The lender is responsible for loan servicing and for notifying the FmHA or its successor agency under Public Law 103-354 of any violations in the Lender's Loan Agreement. (See Paragraph X of Form FmHA or its successor agency under Public Law 103-354 449-35).
(a)
All B&I guaranteed loans in the lender's portfolio will be classified by the lender as soon as it is notified by the State Office to do so and again whenever there is a change in the loan which would impact on the original classification. The State Director will notify the lender of this requirement for all existing loan guarantees, when new Loan Note Guarantees are issued to a lender and/or when the State Office becomes aware of a condition that would affect the classification and justification of the classification will be sent to the State Office. The loans will be classified according to the following criteria:
(1) Substandard Classifications.
Those loans which are inadequately protected by the current sound worth and paying capacity of the obligor or of the collateral pledged, if any. Loans in this category must have a well defined weakness or weaknesses that jeopardize the payment in full of the debt. If the deficiencies are not corrected, there is a distinct possibility that the lender and FmHA or its successor agency under Public Law 103-354 will sustain some loss.

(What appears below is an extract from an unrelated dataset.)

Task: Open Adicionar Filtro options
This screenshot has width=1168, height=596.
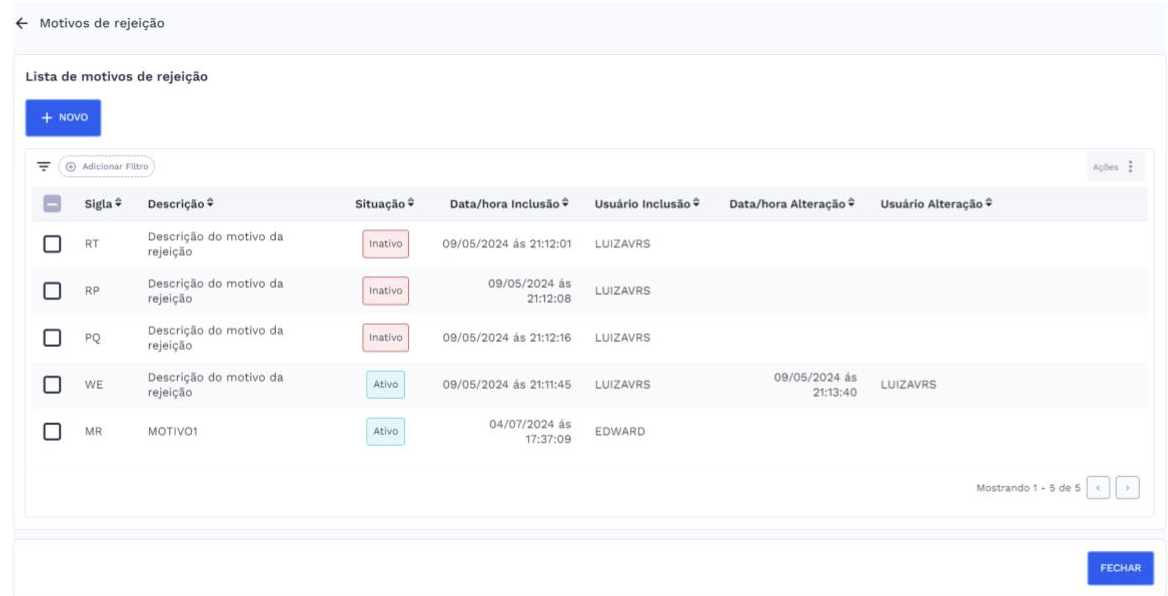Action: (x=108, y=167)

(2) Doubtful Classification.
Those loans which have all the weaknesses inherent in those classified Substandard with the added characteristics that the weaknesses make collection or liquidation in full, based on currently known facts, conditions and values, highly questionable and improbable.
(3) Loss Classifications.
Those loans which are considered uncollectible and of such little value that their continuance as bankable loans is not warranted. Even though partial recovery may be effected in the future, it is not practical or desirable to defer writing off these basically worthless loans.
(b)
There is a close relationship between classifications; and no classifications category should be viewed as more important than the other. The uncollectibility aspect of Doubtful and Loss classifications are of obvious importance; however, the function of the Substandard classification is to indicate those loans that are unduly risky which may result in future claims against the B&I guarantee.
(c)
Substandard, Doubtful and Loss are adverse classifications. There are other classifications for loans which are not adversely classified but which require the attention and followup of the lenders and FmHA or its successor agency under Public Law 103-354. These classifications are:
(1) Special Mention Classification.
Those loans which do not presently expose the lender and FmHA or its successor agency under Public Law 103-354 to a sufficient degree of risk to warrant a Substandard classification but do possess credit deficiencies deserving the lender's close attention. Failure to correct these deficiencies could result in greater credit risk in the future. This classification would include loans that the lender is unable to supervise properly because of a lack of expertise, an inadequate loan agreement, the condition of or lack of control over the collateral, failure to obtain proper documentation or any other deviations from prudent lending practices. Adverse trends in the borrower's operation or an imbalanced position in the balance sheet which has not reached a point that jeopardizes the repayment of the loan should be assigned to this designation. Loans in which actual, not potential, weaknesses are evident and significant should be considered for a Substandard classification.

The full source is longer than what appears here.